*** Block opens ***
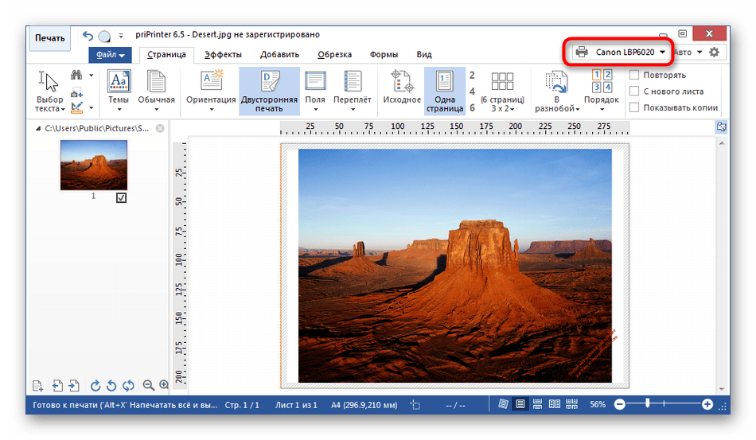Image resolution: width=756 pixels, height=440 pixels.
Task: Select the Desert page thumbnail
Action: 94,165
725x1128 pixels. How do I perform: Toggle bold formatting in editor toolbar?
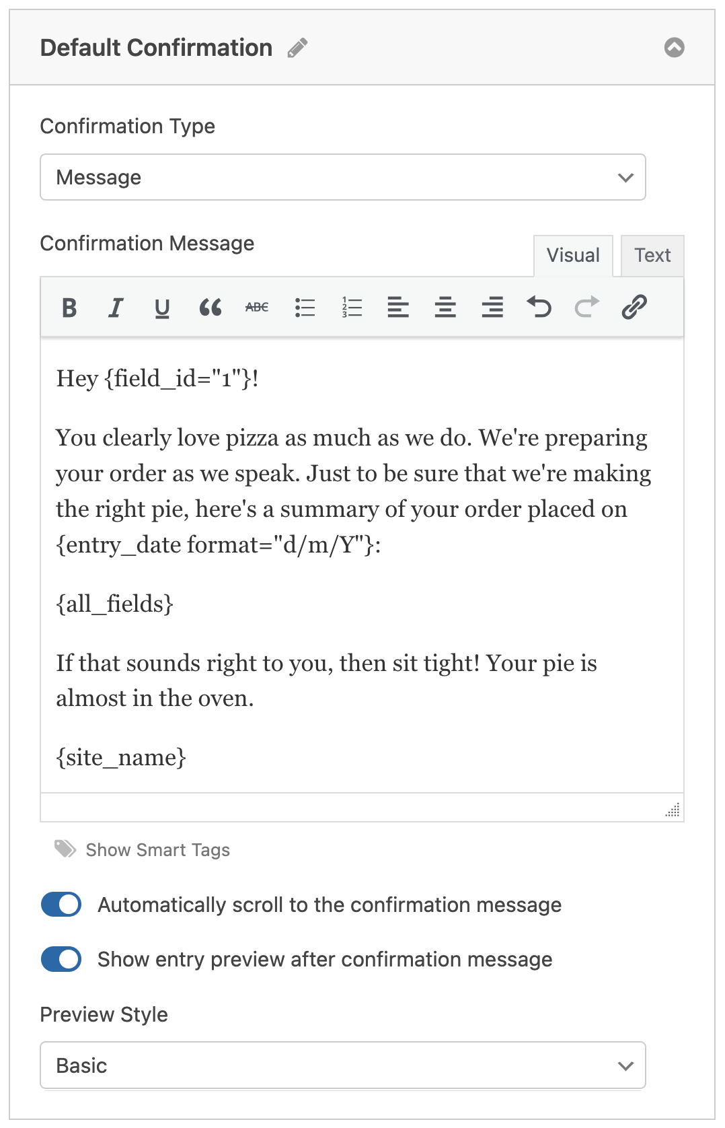click(69, 308)
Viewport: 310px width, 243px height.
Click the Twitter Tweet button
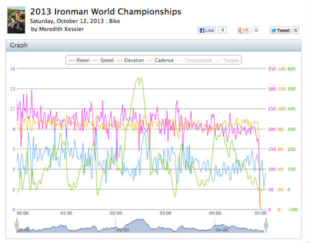click(280, 30)
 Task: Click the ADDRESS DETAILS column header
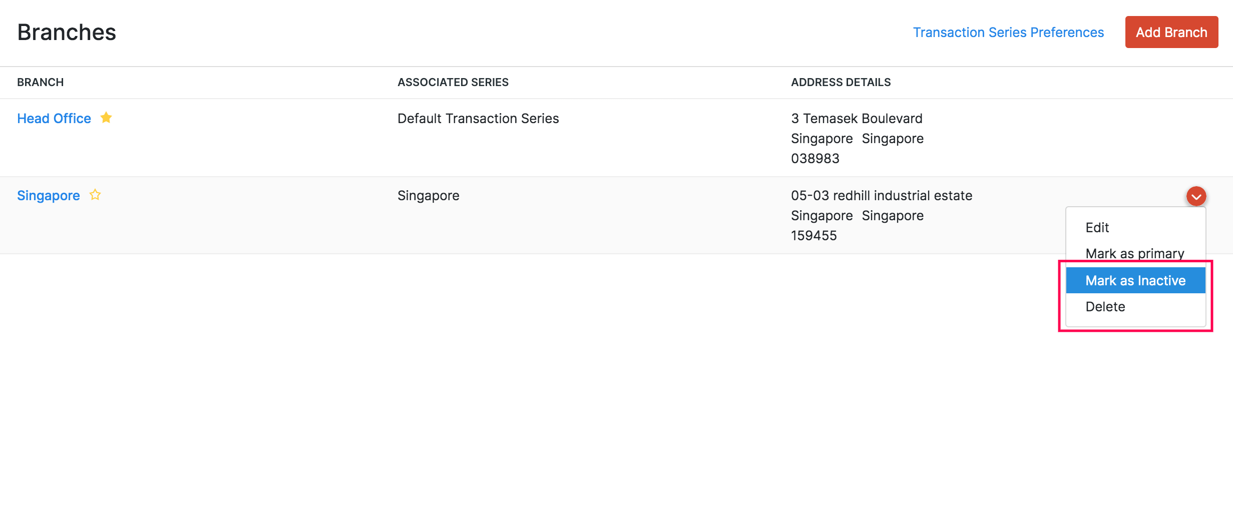click(841, 83)
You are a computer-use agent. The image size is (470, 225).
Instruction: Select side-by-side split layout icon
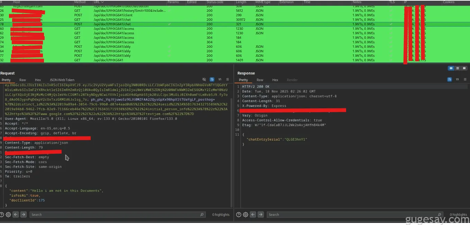pos(451,68)
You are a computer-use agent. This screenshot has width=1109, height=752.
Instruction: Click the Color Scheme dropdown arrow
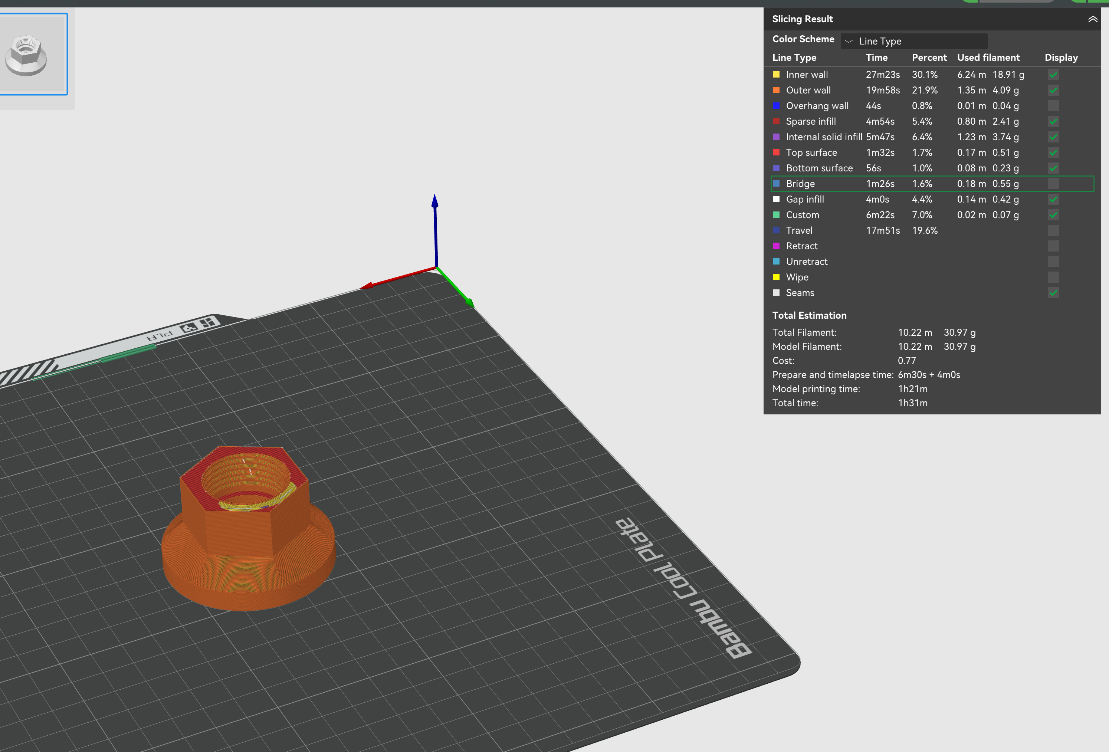848,42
*** Block closes ***
Both ends included, copy the lines from the one holding "Task: Click the" to the last line of the entries exactly, with all pictures left out.

 Task: Click the ADDRESS DETAILS column header
click(841, 83)
You are a computer-use agent. The image size is (470, 225).
Instruction: Select side-by-side split layout icon
pos(451,68)
You are a computer-use agent. This screenshot has width=1109, height=752.
Instruction: Click the Color Scheme dropdown arrow
848,42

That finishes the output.